We are living in a fast changing world in which attitudes towards sexuality and procreation are evolving by the day, a situation in which globally 20,000 girls below the age of 18 give birth daily according to the State of the World Population Report 2013. Given its current demographics, Uganda is an extremely young country in international comparisons with 48 percent comprising of young people less than 15 years of age. Coupled with a higher birth rate Uganda is one of the countries with the highest teenage pregnancy rates in Africa standing at 24%.
Cited causes of teenage pregnancy in Uganda are linked to early sexual exposure for the girl, forced child marriages, coerced first sexual intercourse, family situations for the adolescent girls and limited access to sexuality education and reproductive health services. A recent study by UNFPA indicates that 49% of Ugandan girls are married off before their 18th birthday a factor that contravenes the constitution of the Republic of Uganda which consents marriage at the age of 18. Other factors include among others the inadequate life and livelihood skills especially assertive and avoidance skills, older men taking advantage of young girls, poor parenting styles, abusive media and limited educative media reaching out especially to most vulnerable areas.

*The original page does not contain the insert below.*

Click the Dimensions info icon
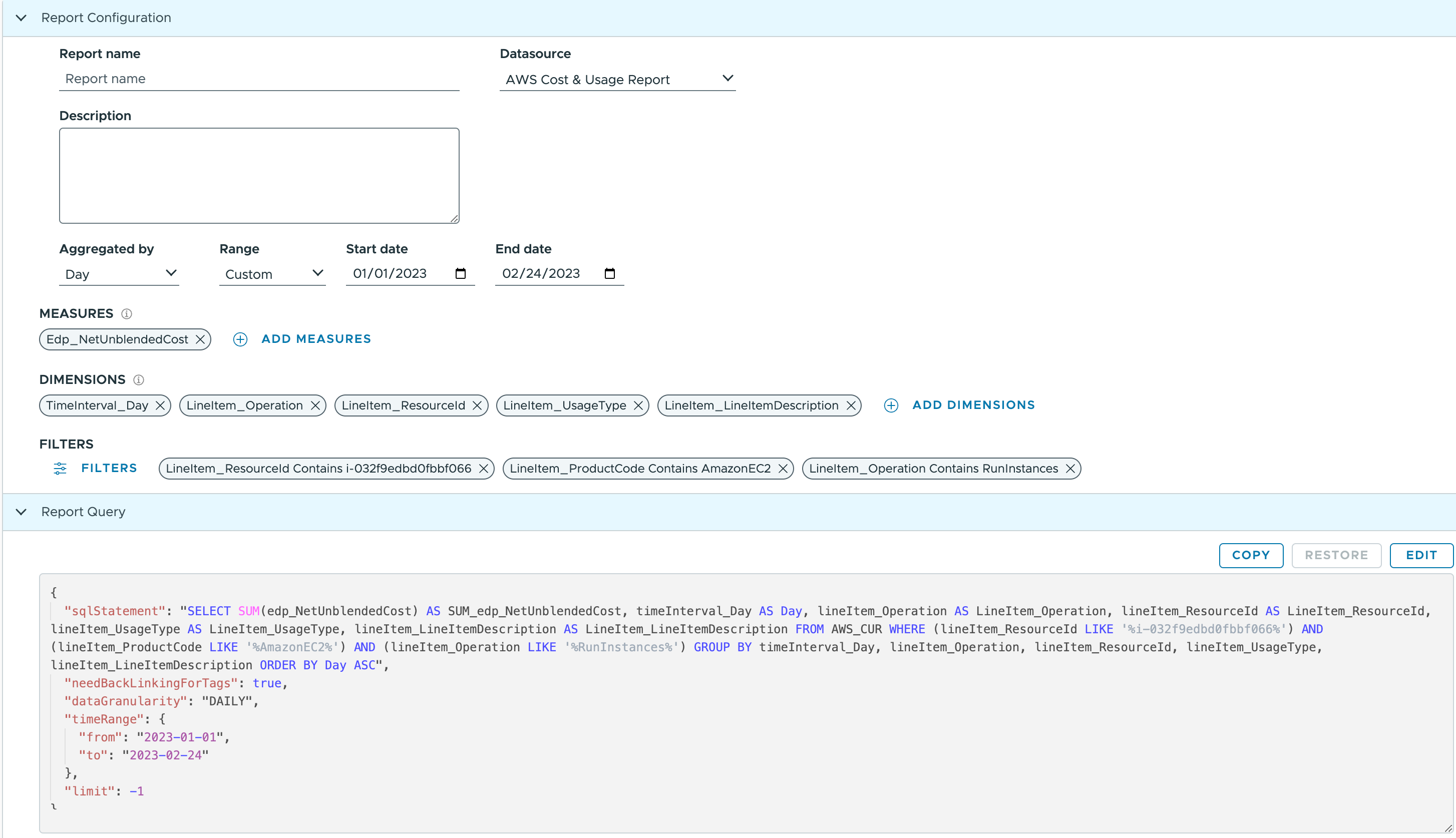Image resolution: width=1456 pixels, height=838 pixels. 139,380
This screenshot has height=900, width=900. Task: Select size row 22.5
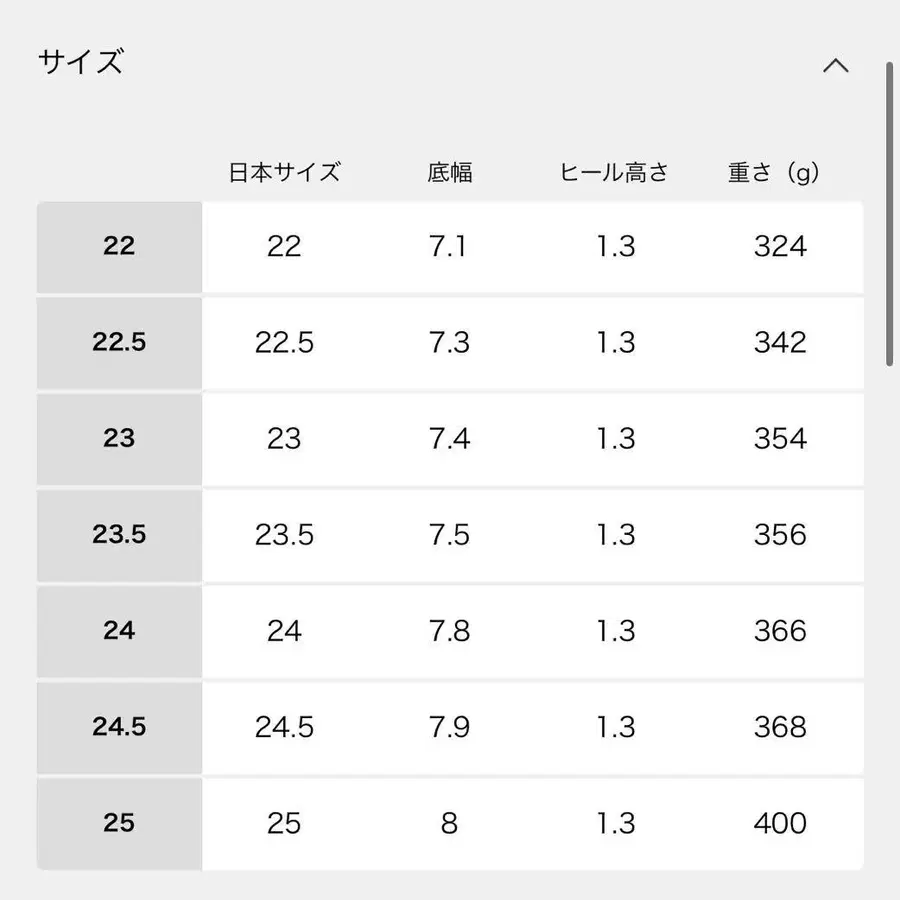[119, 343]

Teenage pregnancy is also worsened by the cultural beliefs and social stigma related to teenage pregnancies in which most if not all schools in Uganda, discontinue teenage girls from continuing with education, as soon as they establish that the girls have become pregnant. A closer look at our education system in as far as sexuality education is concerned; students rely on self-education from peers without adequate and professional guidance and counseling on sex education. Thus, majority of the adolescents lack assistance in sexual decision making skills and have limited connection to their families and schools are resulting into increased risky sexual activities, pregnancy, sexually transmitted infections like HIV/AIDS, STI and STDs and even death due to maternal-related complications.
Additionally, Sexual and reproductive health programs provided in some cases also tend to ignore the social, cultural and economic factors that prevent young people from making healthy decisions and that contribute to their vulnerability to poor sexual and reproductive health outcomes, exposure to HIV, sexual violence and undesired or unsafe pregnancy. Many young people are also denied access to information and support that would enable them to protect their own sexual and reproductive health.
Teenage pregnancy has thus been bled by attitudes, several myths and misconceptions among teenagers as well as general complacency that surround sexuality amongst most communities in rural Uganda. Adolescent premarital pregnancies, childbearing and teenage mortality rate is a cornerstone obstacle and a community concern and therefore remains a major social, health, financial and economic sabotage in Uganda.
In order to avert this hitch, there is a need to have a compressive sexual Education culturally, socially and in politically acceptable ways streamlined within existing institutions such as schools. This will change the rigid mindset among adult gate keepers such as parents, teachers, the community and religious leaders who still think that sexual and reproductive information is not age appropriate for adolescents. We also need to instill into young adolescents especially girls right from childhood with concepts of leadership, emotional intelligence and critical thinking. This will go a long way in empowering them in decision making processes so that they make informed and responsible life choices such as delaying sex at an early age.
In a nutshell, Adolescent stage marks a critical time of development of a young person because it is a period of dramatic physical, cognitive, hormonal as well as social changes that occur in the body which ultimately translates into one’s identity. Targeting adolescent at an early stage will thus make them delay child bearing, live healthier and productive lives and reach their full potentials in life.